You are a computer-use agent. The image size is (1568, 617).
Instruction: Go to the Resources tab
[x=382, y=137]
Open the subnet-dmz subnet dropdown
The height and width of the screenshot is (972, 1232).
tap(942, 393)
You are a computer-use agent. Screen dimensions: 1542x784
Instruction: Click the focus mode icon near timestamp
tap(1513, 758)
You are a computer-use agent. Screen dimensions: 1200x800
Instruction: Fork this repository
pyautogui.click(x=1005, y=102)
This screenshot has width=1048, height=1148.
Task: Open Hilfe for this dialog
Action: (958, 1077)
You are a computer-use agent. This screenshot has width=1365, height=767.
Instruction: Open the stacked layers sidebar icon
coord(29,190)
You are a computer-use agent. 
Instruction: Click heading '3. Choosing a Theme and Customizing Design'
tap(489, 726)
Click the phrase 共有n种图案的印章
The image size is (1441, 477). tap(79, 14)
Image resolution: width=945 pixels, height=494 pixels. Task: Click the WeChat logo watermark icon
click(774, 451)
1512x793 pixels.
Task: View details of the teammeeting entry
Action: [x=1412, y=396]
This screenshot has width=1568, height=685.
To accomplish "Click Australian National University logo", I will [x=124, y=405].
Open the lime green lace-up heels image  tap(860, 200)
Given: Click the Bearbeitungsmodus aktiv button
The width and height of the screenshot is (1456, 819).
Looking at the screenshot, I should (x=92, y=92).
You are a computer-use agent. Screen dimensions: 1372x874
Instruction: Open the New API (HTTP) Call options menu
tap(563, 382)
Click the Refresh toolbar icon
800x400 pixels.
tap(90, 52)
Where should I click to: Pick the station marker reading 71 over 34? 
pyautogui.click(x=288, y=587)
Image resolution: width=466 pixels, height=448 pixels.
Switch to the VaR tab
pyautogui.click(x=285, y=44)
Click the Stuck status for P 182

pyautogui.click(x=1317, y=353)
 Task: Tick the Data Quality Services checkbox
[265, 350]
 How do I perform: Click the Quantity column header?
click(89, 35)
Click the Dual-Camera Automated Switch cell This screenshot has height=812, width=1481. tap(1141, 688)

+ + + +

Transcribe all the records above line for line, copying each one without any change.

▶ Full output
You are a computer-use agent. The image size is (1568, 617).
Instruction: Go to the Resources tab
[x=382, y=137]
Open the subnet-dmz subnet dropdown
The height and width of the screenshot is (972, 1232).
tap(942, 393)
You are a computer-use agent. Screen dimensions: 1542x784
Instruction: Click the focus mode icon near timestamp
tap(1513, 758)
You are a computer-use agent. Screen dimensions: 1200x800
Instruction: Fork this repository
pyautogui.click(x=1005, y=102)
This screenshot has width=1048, height=1148.
Task: Open Hilfe for this dialog
Action: (958, 1077)
You are a computer-use agent. This screenshot has width=1365, height=767.
Instruction: Open the stacked layers sidebar icon
coord(29,190)
You are a computer-use agent. 
Instruction: Click heading '3. Choosing a Theme and Customizing Design'
tap(489, 726)
Click the phrase 共有n种图案的印章
The image size is (1441, 477). tap(79, 14)
Image resolution: width=945 pixels, height=494 pixels. Task: Click the WeChat logo watermark icon
click(774, 451)
1512x793 pixels.
Task: View details of the teammeeting entry
Action: [x=1412, y=396]
This screenshot has width=1568, height=685.
To accomplish "Click Australian National University logo", I will [x=124, y=405].
Open the lime green lace-up heels image  tap(860, 200)
Given: Click the Bearbeitungsmodus aktiv button
The width and height of the screenshot is (1456, 819).
Looking at the screenshot, I should (x=92, y=92).
You are a computer-use agent. Screen dimensions: 1372x874
Instruction: Open the New API (HTTP) Call options menu
tap(563, 382)
Click the Refresh toolbar icon
800x400 pixels.
tap(90, 52)
Where should I click to: Pick the station marker reading 71 over 34? 
pyautogui.click(x=288, y=587)
Image resolution: width=466 pixels, height=448 pixels.
Switch to the VaR tab
pyautogui.click(x=285, y=44)
Click the Stuck status for P 182

pyautogui.click(x=1317, y=353)
 Task: Tick the Data Quality Services checkbox
[265, 350]
 How do I perform: Click the Quantity column header?
click(89, 35)
Click the Dual-Camera Automated Switch cell This screenshot has height=812, width=1481. tap(1141, 688)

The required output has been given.